Similarly, Bayer's work on rapeseed, or canola, has been buttressed by a partnership with agricultural commodities giant Cargill, Berschauer said. "We recently launched InVigor Health, a jointly developed new hybrid canola line with improved nutritional properties, which was designed specifically for the specialty canola-oil market in North America. In addition, strong demand for canola oil for biofuel applications is boosting our seed business."

Companies involved in crop protection see the use of farm crops for biofuels as first-generation technology. Second-generation technology involves conversion of cellulosic biomass, such as straw, switch grass, and corn stover, into bioethanol and biodiesel. These raw materials have no food or feed use, but the technology is still years away from being economically viable.

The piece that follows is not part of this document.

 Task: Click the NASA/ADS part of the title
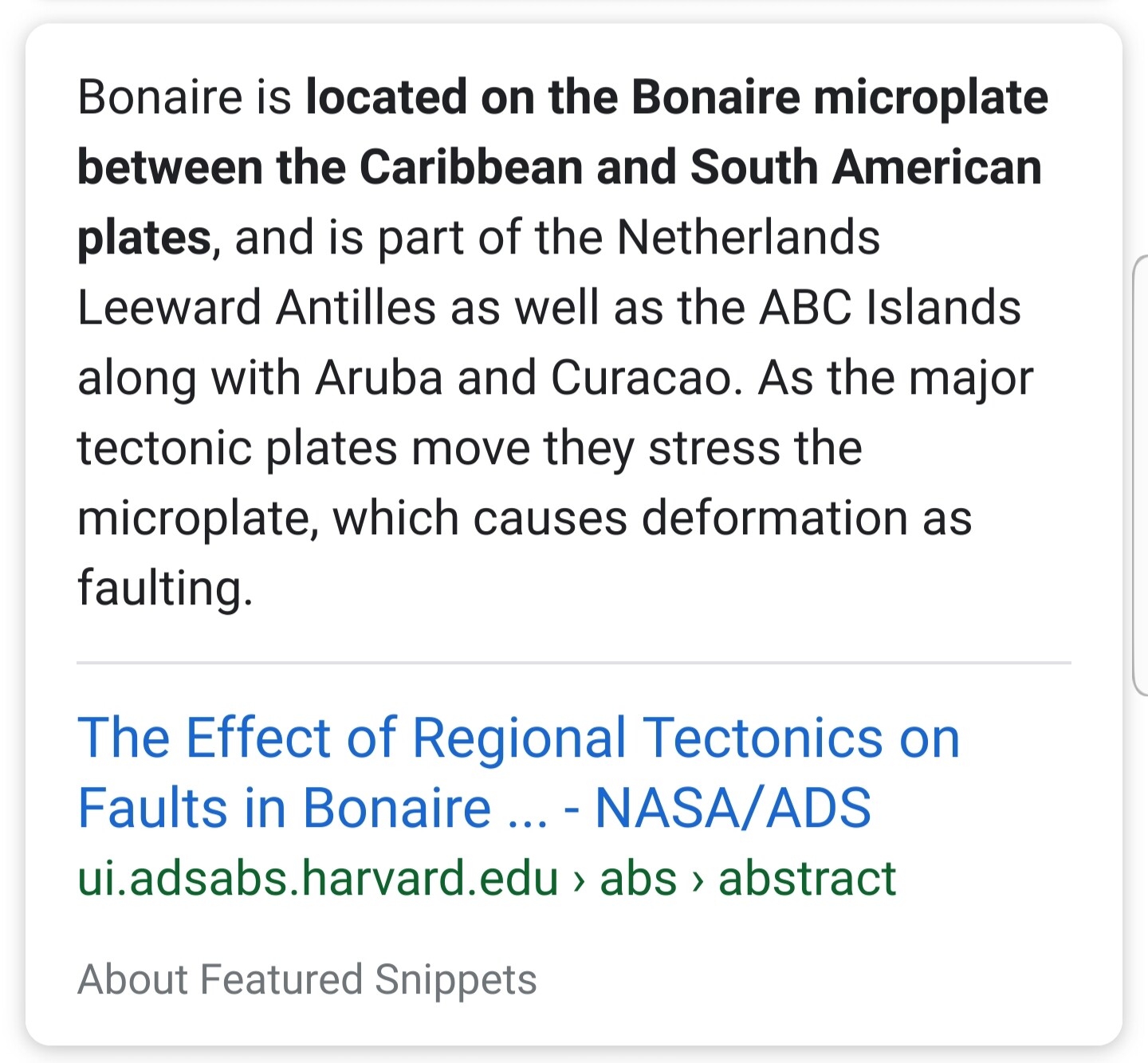click(x=733, y=808)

Another approach to breaking the competition between foodstuffs and biofuels is development of nonedible plants that can grow on nonarable land. One of the more exotic is jatropha. According to Berschauer, Bayer has formed a consortium with several automakers and agricultural commodity processors to explore growing jatropha in India as a potential biofuels crop.

"Biofuels are a good thing," he conceded, "but the only plant that can produce energy efficiently is sugarcane. Sugarcane ethanol is competitive. Anything else is not economically efficient at this point."

Tensions between food, feed, and fuel uses of crops will only increase, Berschauer warned. "Crops such as switch grass will not change the situation for biofuels very much in the next few years," he pointed out at Bayer's press conference. "We must be realistic. But we must get away from competition between food and feed and biofuels. We all have to begin trying to see what can develop, thinking in the longer term."